*** Begin section ***

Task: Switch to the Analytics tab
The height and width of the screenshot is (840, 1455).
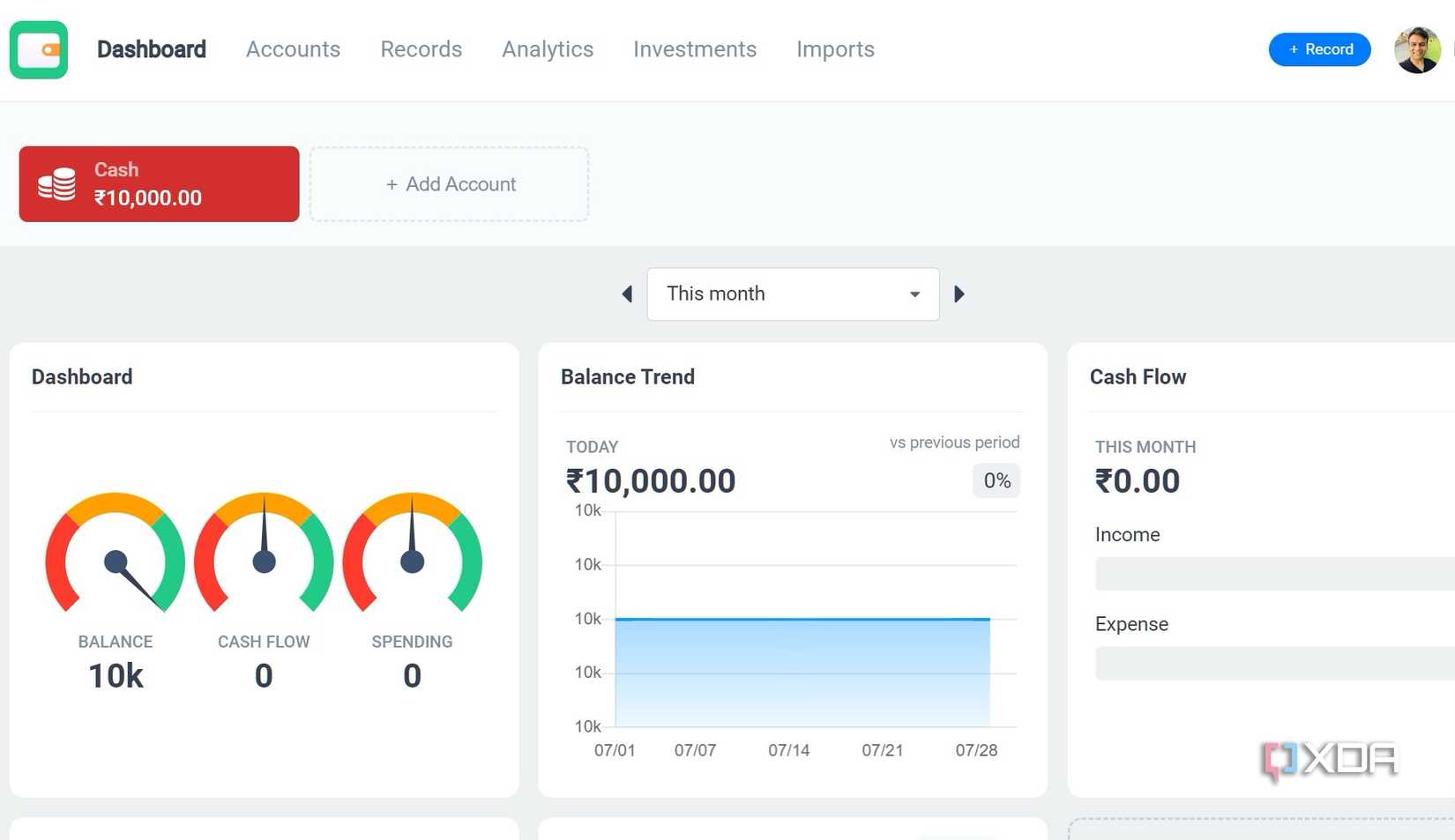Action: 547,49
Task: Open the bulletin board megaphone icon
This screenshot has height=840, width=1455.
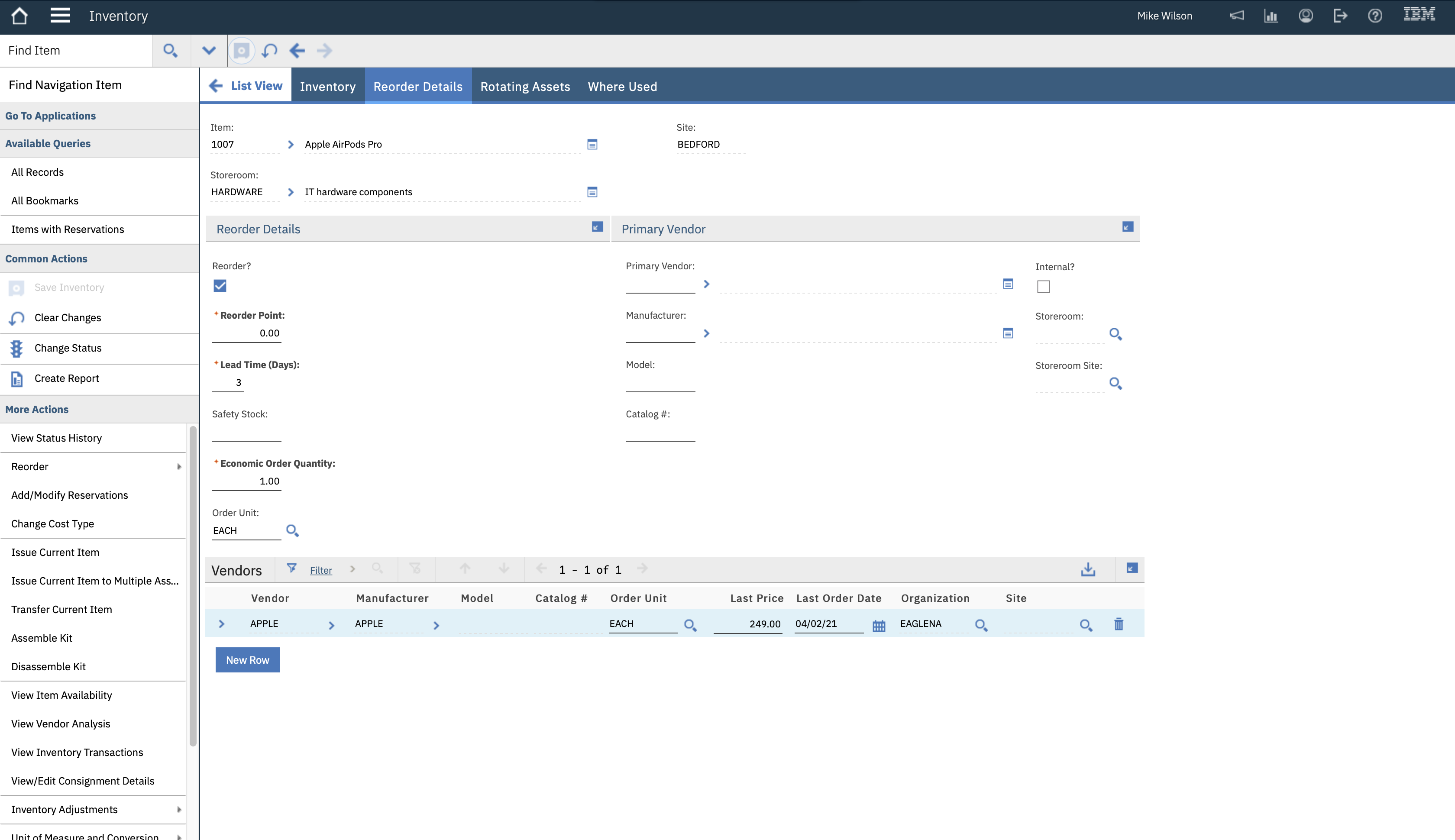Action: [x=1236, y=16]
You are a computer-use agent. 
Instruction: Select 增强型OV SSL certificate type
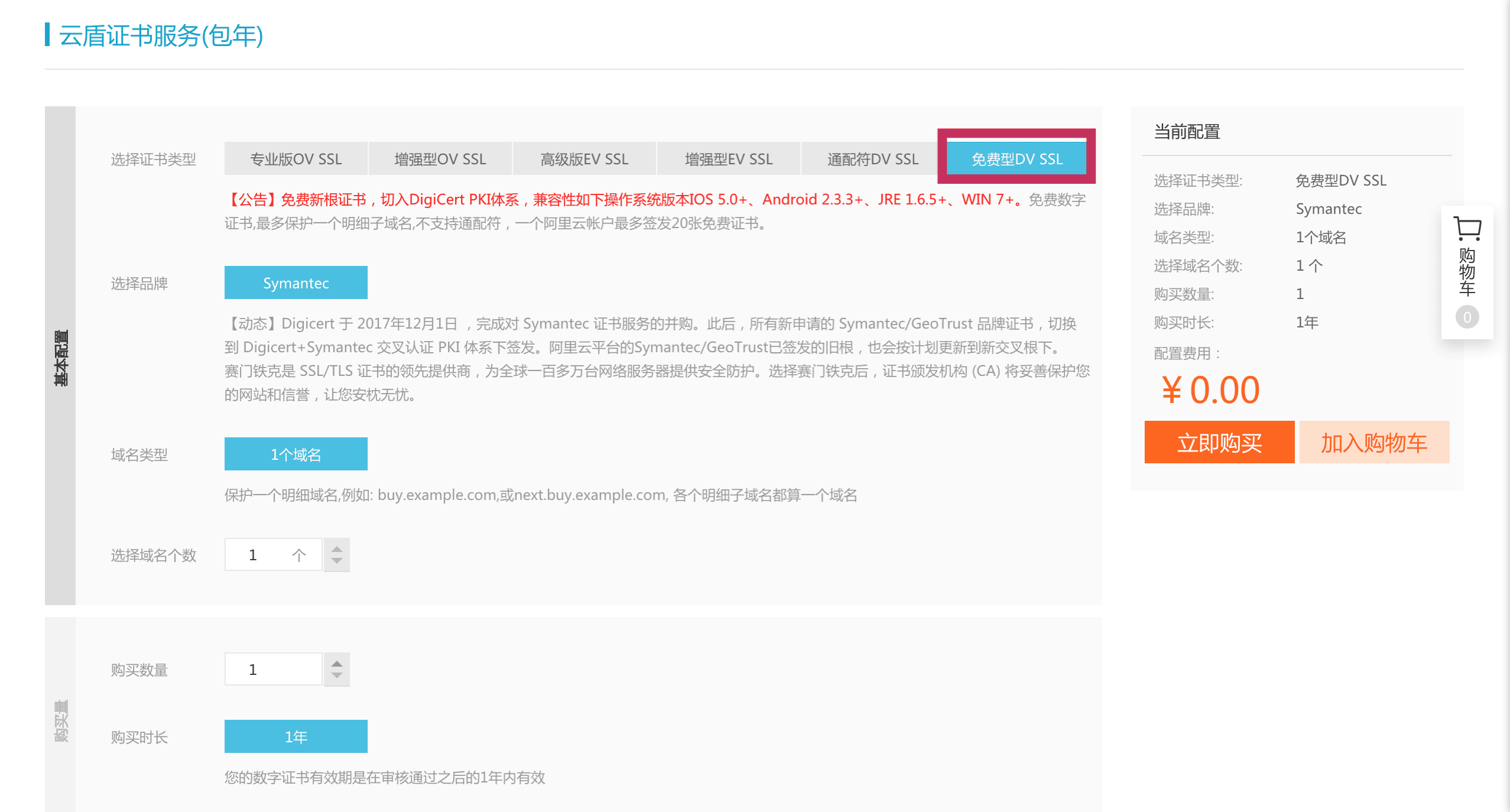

*** End section ***

What to do: An exact reproduction of every record above is required, with no pictures included.

Result of this exercise:
Task: Switch to the Analytics tab
The height and width of the screenshot is (840, 1455).
Action: 547,49
Task: Open the bulletin board megaphone icon
This screenshot has height=840, width=1455.
Action: [x=1236, y=16]
You are a computer-use agent. 
Instruction: Select 增强型OV SSL certificate type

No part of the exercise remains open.